Betrayed – Call of Duty: Modern Warfare 2
The character of Ghost is considered by many to be one of the best in the Call of Duty series, which made the manner of his death all the more jarring. As Ghost and Roach make their way to the plane they think is there to exfiltrate them from the field, General Shepherd emerges, and asks if they recovered the “DSM.” When they answer in the affirmative, he blows them both away. That moment of realization that Shepherd had been working with the bad guys all along is a huge sucker punch, and Infinity Ward uses it to send players in to the final missions ready for their revenge.
All Ghillied Up – Call of Duty 4: Modern Warfare
Getting into position in the All Ghillied Up mission is easily one of my favorite moments in the Call of Duty series. It’s just so at odds with what you expect. Instead of big explosions and set pieces, you’re forced to creed and sneak around, avoiding combat and only attacking when the odds are squarely in your favor. Creeping through the grass and avoiding the soldiers walking by only a few feet away is a great moment, and nailing a long-range sniper shot in the radiation-covered Chernobyl wasteland is a great way to cap it off.
Nuked – Call of Duty 4: Modern Warfare
Few video game moments have been talked about more than Call of Duty 4’s Aftermath mission. After trying to escape the target area of a nuclear device, you see the fireball and come to in a chopper that has crashed. As you stumble around, the devastation is clear. Sgt. Jackson doesn’t make it very far before succumbing himself, and the inevitably of the situation is stunning. It’s a moment that doesn’t fade as quickly as the screen does.
Stalingrad – Call of Duty
Sure, it’s not historically accurate, but the first mission of Call of Duty’s Soviet campaign is still awesome.
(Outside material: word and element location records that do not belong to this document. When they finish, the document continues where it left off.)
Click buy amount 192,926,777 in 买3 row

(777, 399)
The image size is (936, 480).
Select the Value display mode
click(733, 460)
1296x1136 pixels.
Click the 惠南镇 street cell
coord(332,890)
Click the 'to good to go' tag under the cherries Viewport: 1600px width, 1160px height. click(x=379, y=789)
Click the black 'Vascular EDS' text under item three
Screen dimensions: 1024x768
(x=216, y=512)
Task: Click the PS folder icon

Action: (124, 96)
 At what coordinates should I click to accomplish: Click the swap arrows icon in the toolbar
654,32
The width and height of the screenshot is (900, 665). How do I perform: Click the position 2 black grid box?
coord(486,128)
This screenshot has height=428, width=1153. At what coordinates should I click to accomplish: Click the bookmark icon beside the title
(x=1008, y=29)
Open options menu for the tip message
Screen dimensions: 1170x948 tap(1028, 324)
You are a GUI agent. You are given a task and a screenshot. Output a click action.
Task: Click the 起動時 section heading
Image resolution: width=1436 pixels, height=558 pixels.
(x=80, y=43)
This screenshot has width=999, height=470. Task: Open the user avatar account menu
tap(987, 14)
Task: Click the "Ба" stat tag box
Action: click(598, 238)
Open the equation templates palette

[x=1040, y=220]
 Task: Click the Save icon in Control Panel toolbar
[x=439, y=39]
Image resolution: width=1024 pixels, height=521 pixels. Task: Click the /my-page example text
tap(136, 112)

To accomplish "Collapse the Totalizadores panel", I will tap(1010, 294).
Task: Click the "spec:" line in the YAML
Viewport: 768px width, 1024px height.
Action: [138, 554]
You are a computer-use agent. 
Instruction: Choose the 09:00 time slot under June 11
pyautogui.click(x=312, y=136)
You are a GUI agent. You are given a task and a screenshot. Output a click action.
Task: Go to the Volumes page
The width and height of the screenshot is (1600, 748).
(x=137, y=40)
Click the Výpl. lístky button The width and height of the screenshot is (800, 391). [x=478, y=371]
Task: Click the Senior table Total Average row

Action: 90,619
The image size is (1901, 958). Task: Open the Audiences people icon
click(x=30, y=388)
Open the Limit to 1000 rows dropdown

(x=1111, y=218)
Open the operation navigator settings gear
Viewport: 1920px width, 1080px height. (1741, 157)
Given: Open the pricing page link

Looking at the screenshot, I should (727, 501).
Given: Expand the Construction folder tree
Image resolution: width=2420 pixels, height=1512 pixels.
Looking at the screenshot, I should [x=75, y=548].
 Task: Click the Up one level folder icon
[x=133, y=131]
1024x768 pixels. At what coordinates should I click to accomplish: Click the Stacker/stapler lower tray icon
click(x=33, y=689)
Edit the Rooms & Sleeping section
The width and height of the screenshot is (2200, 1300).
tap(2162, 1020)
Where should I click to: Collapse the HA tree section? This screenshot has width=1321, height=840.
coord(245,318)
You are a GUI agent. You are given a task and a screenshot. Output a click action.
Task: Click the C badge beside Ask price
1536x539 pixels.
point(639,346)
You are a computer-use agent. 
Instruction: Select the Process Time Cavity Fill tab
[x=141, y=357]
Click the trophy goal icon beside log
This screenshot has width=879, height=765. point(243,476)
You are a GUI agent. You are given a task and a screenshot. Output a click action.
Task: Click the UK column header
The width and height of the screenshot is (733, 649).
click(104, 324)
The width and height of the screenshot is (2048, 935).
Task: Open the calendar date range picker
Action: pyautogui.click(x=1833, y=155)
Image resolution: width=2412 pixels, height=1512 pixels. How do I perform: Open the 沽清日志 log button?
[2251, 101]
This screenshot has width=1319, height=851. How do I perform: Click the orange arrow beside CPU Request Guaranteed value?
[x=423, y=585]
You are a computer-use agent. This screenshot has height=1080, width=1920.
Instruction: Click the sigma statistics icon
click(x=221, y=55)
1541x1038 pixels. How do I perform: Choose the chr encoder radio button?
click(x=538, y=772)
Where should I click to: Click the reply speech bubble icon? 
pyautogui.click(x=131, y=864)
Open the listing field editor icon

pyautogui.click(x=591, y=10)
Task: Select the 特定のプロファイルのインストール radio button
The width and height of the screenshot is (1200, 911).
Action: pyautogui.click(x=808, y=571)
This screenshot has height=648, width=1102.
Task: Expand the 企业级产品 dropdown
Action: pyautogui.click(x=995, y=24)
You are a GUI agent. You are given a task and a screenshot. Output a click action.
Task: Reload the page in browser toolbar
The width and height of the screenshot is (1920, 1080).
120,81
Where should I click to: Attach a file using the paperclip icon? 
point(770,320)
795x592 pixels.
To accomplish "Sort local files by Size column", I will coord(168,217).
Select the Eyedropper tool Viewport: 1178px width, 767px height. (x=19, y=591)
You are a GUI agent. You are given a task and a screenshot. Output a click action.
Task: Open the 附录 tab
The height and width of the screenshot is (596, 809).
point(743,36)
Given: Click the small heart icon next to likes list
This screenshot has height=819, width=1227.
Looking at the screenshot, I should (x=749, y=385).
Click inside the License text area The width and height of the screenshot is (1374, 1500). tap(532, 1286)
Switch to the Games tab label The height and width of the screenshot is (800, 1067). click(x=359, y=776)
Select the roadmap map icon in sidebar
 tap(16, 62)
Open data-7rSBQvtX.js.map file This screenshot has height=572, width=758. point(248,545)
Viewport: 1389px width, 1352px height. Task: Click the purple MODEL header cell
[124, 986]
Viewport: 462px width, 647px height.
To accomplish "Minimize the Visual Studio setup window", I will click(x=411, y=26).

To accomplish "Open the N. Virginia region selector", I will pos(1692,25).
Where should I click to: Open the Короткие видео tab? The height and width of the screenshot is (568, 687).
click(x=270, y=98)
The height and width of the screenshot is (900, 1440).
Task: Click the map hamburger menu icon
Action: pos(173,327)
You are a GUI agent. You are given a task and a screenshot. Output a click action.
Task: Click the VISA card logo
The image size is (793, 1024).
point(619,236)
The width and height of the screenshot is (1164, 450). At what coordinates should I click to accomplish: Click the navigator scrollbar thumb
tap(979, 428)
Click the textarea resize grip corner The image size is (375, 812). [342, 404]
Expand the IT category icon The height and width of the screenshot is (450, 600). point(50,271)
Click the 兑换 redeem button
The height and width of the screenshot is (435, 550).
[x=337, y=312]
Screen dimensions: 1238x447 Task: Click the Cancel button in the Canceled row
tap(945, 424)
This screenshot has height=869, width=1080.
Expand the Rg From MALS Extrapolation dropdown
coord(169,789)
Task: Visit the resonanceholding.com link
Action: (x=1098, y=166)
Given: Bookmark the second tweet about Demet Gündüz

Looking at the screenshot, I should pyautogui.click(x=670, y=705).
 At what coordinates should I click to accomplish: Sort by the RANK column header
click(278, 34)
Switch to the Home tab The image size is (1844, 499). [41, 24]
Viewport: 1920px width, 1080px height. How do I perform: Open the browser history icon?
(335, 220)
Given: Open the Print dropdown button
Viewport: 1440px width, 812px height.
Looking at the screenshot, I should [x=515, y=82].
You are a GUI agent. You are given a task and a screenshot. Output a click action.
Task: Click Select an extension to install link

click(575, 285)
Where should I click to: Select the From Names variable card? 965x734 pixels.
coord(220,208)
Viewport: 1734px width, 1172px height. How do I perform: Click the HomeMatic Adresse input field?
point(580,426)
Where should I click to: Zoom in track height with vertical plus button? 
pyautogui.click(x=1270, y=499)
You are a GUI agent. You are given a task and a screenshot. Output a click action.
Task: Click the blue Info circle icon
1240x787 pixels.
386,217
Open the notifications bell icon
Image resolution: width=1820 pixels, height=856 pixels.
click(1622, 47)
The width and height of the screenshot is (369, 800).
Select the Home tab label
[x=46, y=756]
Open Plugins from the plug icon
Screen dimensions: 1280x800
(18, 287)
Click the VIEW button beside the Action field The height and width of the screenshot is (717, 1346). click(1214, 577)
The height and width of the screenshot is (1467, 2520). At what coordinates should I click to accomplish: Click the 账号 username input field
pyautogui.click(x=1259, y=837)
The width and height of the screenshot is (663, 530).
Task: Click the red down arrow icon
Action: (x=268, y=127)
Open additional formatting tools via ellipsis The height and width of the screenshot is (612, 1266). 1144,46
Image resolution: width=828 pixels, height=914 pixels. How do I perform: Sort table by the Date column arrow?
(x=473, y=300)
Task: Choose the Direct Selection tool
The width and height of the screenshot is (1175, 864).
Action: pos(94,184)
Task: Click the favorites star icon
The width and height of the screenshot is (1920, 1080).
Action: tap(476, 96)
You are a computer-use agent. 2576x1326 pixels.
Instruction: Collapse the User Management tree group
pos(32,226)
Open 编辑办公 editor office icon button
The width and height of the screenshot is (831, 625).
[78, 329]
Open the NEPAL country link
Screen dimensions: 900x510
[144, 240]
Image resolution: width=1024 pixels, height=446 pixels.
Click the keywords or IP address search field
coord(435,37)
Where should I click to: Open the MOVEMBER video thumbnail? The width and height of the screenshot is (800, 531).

Riding the boat across the Volga, running up the hill under enemy fire, and finally acquiring a weapon are all great moments, and even though it’s based more on the movie Enemy at the Gates than real life, you still feel like maybe it could have happened just like that. The worst part was that no matter how hard you tried, they’d never give you a rifle. Just 5 rounds of ammo, comrade.